Description of the task: Restate verbatim the span of lines below between the line with "The height and" and the line with "Switch language with the EN button", including those two lines, and only that span.

Information supplied:
##############################
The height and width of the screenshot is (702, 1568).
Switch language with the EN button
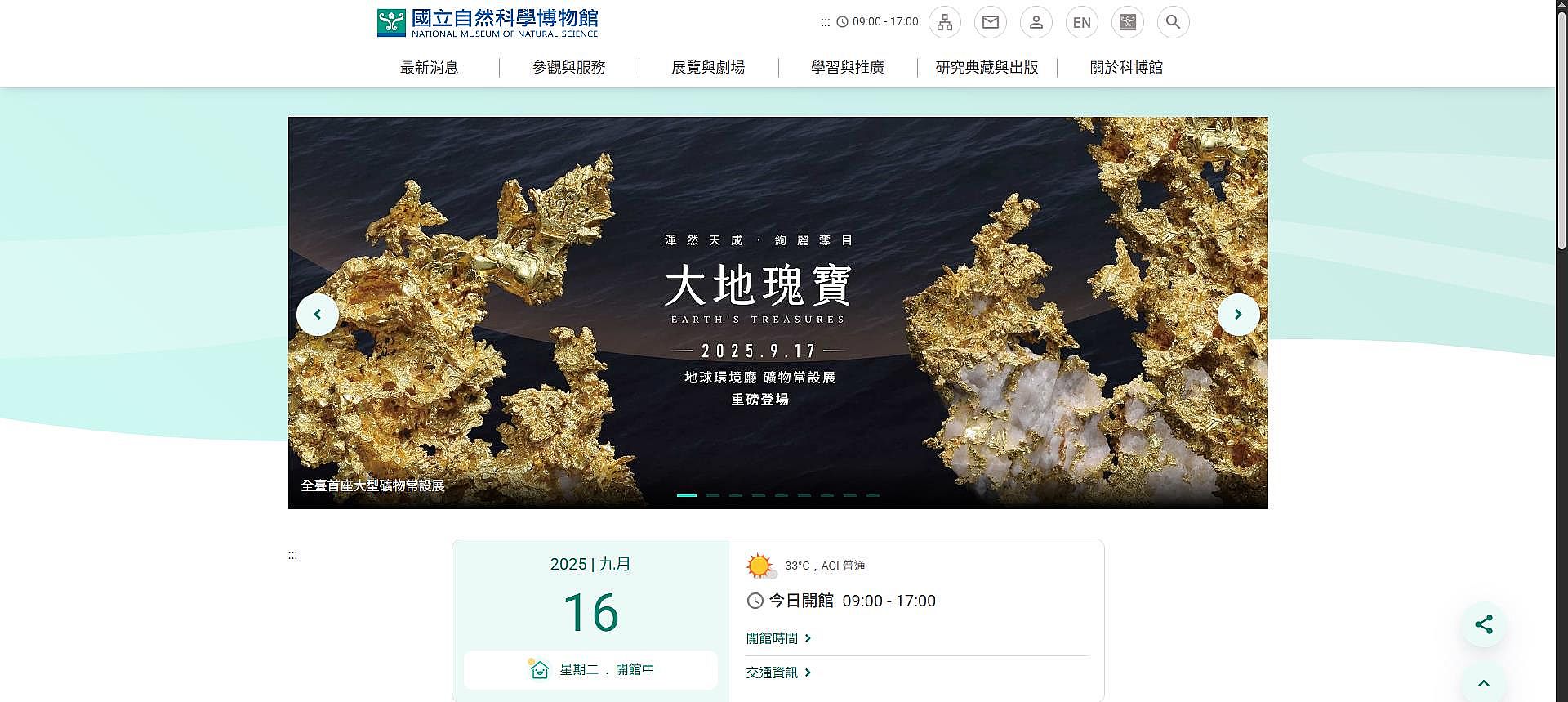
##############################
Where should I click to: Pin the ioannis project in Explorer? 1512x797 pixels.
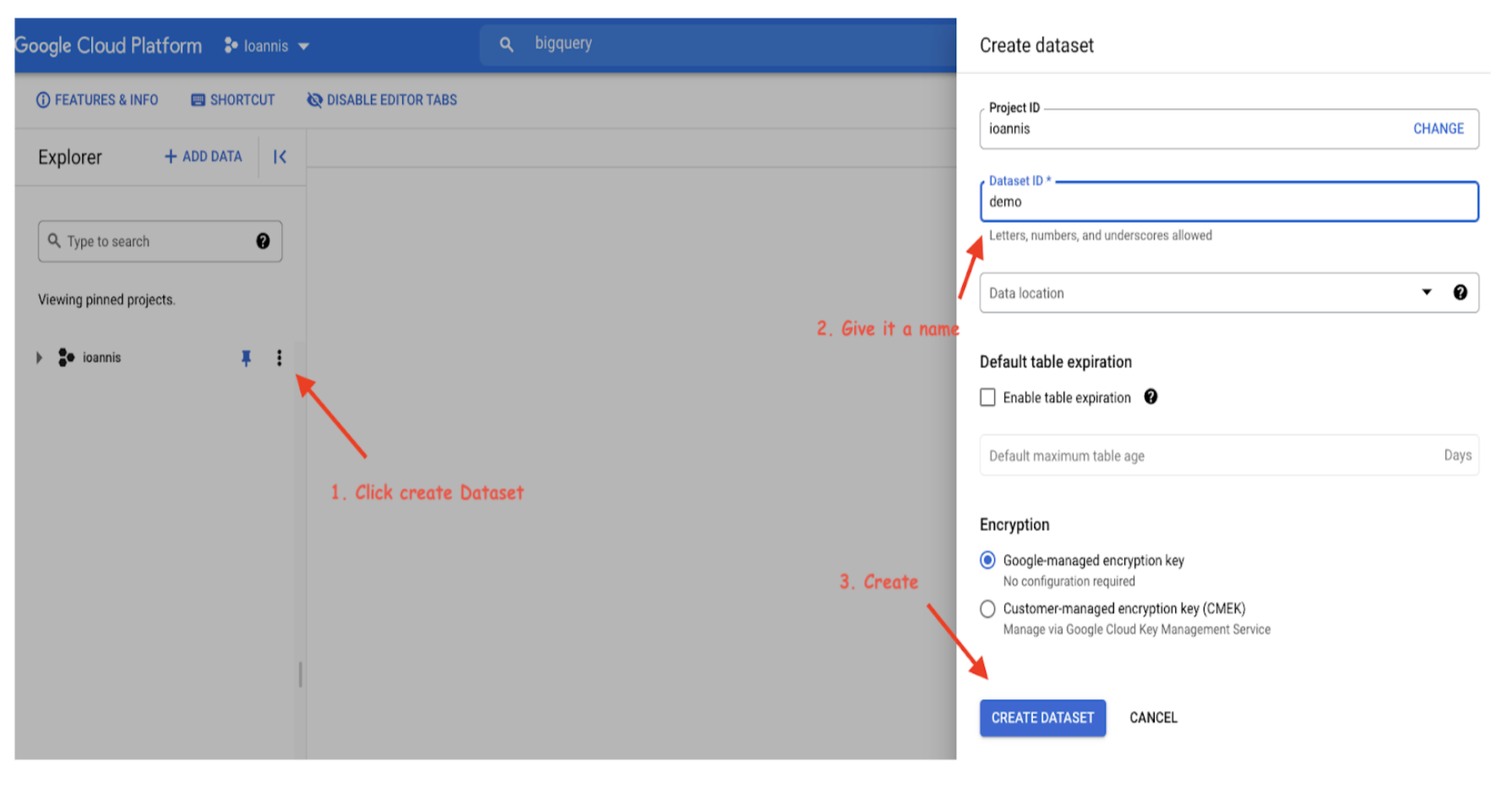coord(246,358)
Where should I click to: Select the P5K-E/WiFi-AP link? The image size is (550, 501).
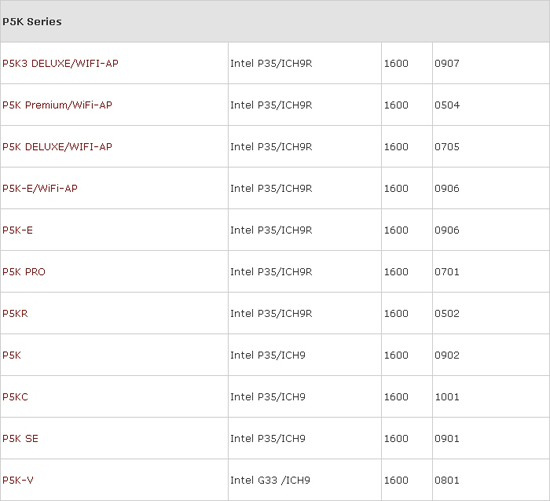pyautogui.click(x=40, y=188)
##############################
Problem solution:
The height and width of the screenshot is (702, 1568).
Switch language with the EN button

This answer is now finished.